Federal "Right to Try" Law Faces Renewed Scrutiny Over Access for Children

A recent social media post by "The Rabbit Hole" has reignited public discussion regarding the federal "Right to Try" (RTT) law, specifically questioning its application for children seeking potentially life-saving experimental treatments. The tweet, which garnered attention on September 25, 2025, directly appealed to House Speaker Mike Johnson and the House of Representatives to "consider" allowing children access to such therapies when "the alternative is much worse."

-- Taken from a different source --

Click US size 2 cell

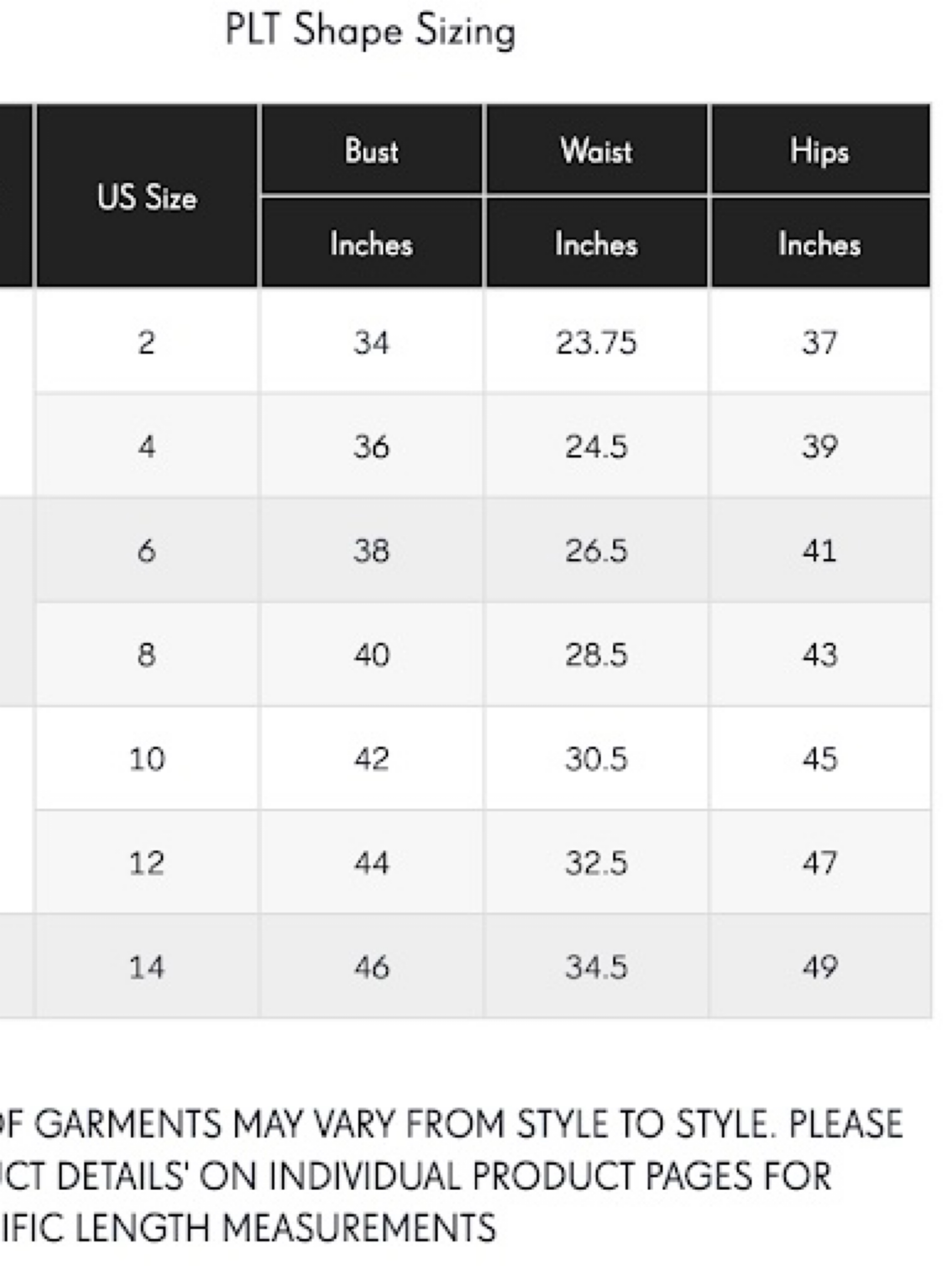(147, 342)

The federal "Trickett Wendler, Frank Mongiello, Jordan McLinn, and Matthew Bellina Right to Try Act of 2017" allows terminally ill patients to access investigational drugs that have completed Phase 1 clinical trials but are not yet fully approved by the Food and Drug Administration (FDA). This legislation, enacted in 2018, was partly spurred by high-profile cases like that of Josh Hardy, a child with a rare form of kidney cancer who sought an experimental drug in 2014. The FDA's role under this law is limited to receiving and posting information, not approving individual requests.

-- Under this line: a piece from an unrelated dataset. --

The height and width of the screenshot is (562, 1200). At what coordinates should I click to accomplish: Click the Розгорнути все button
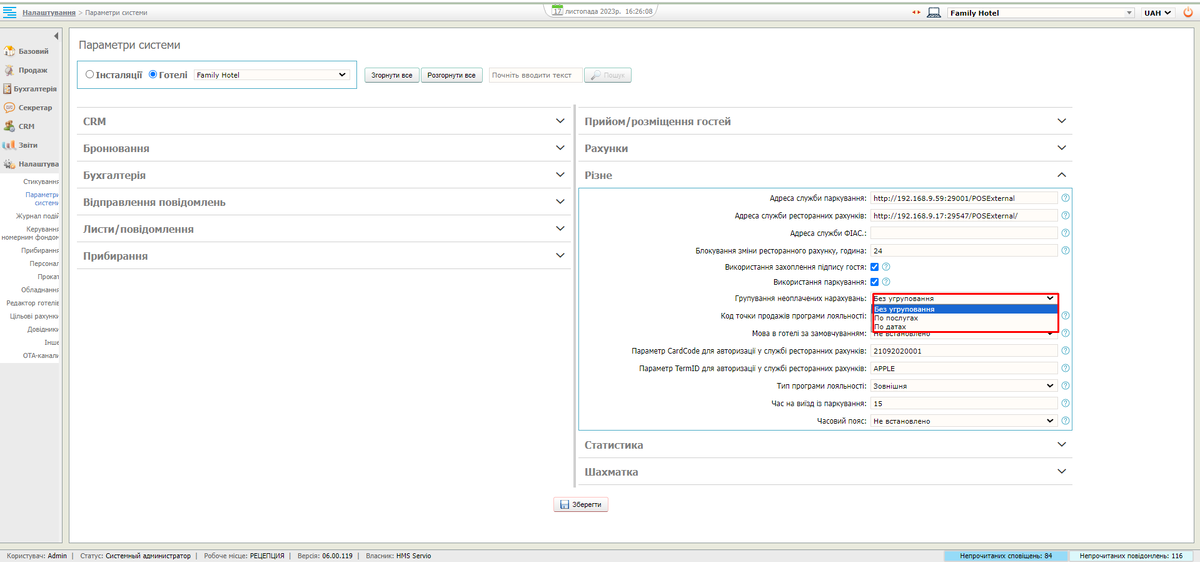point(452,75)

Despite the law, drug manufacturers are not obligated to provide investigational drugs, and the FDA does not review or approve individual Right to Try requests. This framework has led to ongoing debate regarding patient access and the responsibilities of pharmaceutical companies. In a related development, the "Right to Try Clarification Act" (H.R.1825) was introduced in March 2023, aiming to extend the federal RTT law to include Schedule I controlled substances that have completed Phase 1 trials. This bill remains under consideration by House committees.

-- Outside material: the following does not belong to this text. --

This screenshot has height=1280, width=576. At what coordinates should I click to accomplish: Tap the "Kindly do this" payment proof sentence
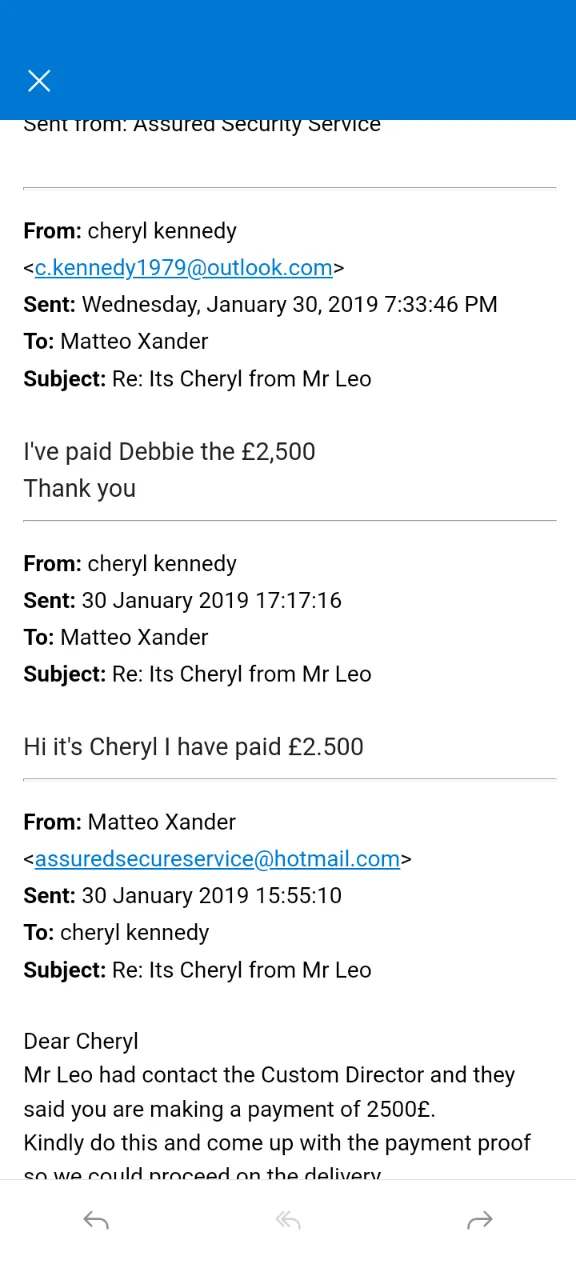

Advocates for expanded Right to Try access argue it provides a crucial last resort for patients with no other options, emphasizing patient autonomy. However, some patient groups and pharmaceutical industry representatives have historically expressed concerns. They highlight potential risks of unapproved therapies and the need for robust clinical trials to ensure safety and efficacy. The current appeal to Speaker Johnson underscores persistent calls for legislative review and potential amendments to ensure children, in particular, are adequately served by these compassionate access pathways.